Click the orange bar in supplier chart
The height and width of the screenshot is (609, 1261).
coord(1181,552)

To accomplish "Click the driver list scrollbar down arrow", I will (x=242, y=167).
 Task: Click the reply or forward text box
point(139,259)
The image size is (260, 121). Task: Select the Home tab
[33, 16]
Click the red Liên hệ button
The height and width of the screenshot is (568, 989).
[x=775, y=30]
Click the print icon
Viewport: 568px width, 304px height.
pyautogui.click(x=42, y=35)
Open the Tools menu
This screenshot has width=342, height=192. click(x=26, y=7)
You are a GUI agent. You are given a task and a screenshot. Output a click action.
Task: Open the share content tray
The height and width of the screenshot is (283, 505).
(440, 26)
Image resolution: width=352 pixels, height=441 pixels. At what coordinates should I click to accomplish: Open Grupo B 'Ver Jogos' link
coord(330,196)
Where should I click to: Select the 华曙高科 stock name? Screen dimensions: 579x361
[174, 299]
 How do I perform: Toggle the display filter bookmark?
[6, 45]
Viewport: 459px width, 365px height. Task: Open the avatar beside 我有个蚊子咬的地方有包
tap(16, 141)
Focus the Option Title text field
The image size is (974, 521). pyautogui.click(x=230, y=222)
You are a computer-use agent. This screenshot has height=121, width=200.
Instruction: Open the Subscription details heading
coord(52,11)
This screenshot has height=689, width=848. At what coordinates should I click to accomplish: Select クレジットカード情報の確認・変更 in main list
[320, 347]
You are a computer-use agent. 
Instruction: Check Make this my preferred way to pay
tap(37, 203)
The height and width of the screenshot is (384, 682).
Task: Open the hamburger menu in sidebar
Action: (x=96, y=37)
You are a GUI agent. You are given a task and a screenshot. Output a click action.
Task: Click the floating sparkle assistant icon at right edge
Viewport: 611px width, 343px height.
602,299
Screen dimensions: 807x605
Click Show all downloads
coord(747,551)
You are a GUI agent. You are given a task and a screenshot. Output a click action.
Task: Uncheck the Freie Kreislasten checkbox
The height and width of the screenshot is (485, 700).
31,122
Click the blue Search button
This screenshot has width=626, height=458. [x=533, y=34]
#####
Retype every line of the data above exactly.

> TASK RESPONSE:
Click the orange bar in supplier chart
The height and width of the screenshot is (609, 1261).
coord(1181,552)

To accomplish "Click the driver list scrollbar down arrow", I will (x=242, y=167).
 Task: Click the reply or forward text box
point(139,259)
The image size is (260, 121). Task: Select the Home tab
[33, 16]
Click the red Liên hệ button
The height and width of the screenshot is (568, 989).
[x=775, y=30]
Click the print icon
Viewport: 568px width, 304px height.
pyautogui.click(x=42, y=35)
Open the Tools menu
This screenshot has width=342, height=192. click(x=26, y=7)
You are a GUI agent. You are given a task and a screenshot. Output a click action.
Task: Open the share content tray
The height and width of the screenshot is (283, 505).
(440, 26)
Image resolution: width=352 pixels, height=441 pixels. At what coordinates should I click to accomplish: Open Grupo B 'Ver Jogos' link
coord(330,196)
Where should I click to: Select the 华曙高科 stock name? Screen dimensions: 579x361
[174, 299]
 How do I perform: Toggle the display filter bookmark?
[6, 45]
Viewport: 459px width, 365px height. Task: Open the avatar beside 我有个蚊子咬的地方有包
tap(16, 141)
Focus the Option Title text field
The image size is (974, 521). pyautogui.click(x=230, y=222)
You are a computer-use agent. This screenshot has height=121, width=200.
Instruction: Open the Subscription details heading
coord(52,11)
This screenshot has height=689, width=848. At what coordinates should I click to accomplish: Select クレジットカード情報の確認・変更 in main list
[320, 347]
You are a computer-use agent. 
Instruction: Check Make this my preferred way to pay
tap(37, 203)
The height and width of the screenshot is (384, 682).
Task: Open the hamburger menu in sidebar
Action: (x=96, y=37)
You are a GUI agent. You are given a task and a screenshot. Output a click action.
Task: Click the floating sparkle assistant icon at right edge
Viewport: 611px width, 343px height.
602,299
Screen dimensions: 807x605
Click Show all downloads
coord(747,551)
You are a GUI agent. You are given a task and a screenshot. Output a click action.
Task: Uncheck the Freie Kreislasten checkbox
The height and width of the screenshot is (485, 700).
31,122
Click the blue Search button
This screenshot has width=626, height=458. [x=533, y=34]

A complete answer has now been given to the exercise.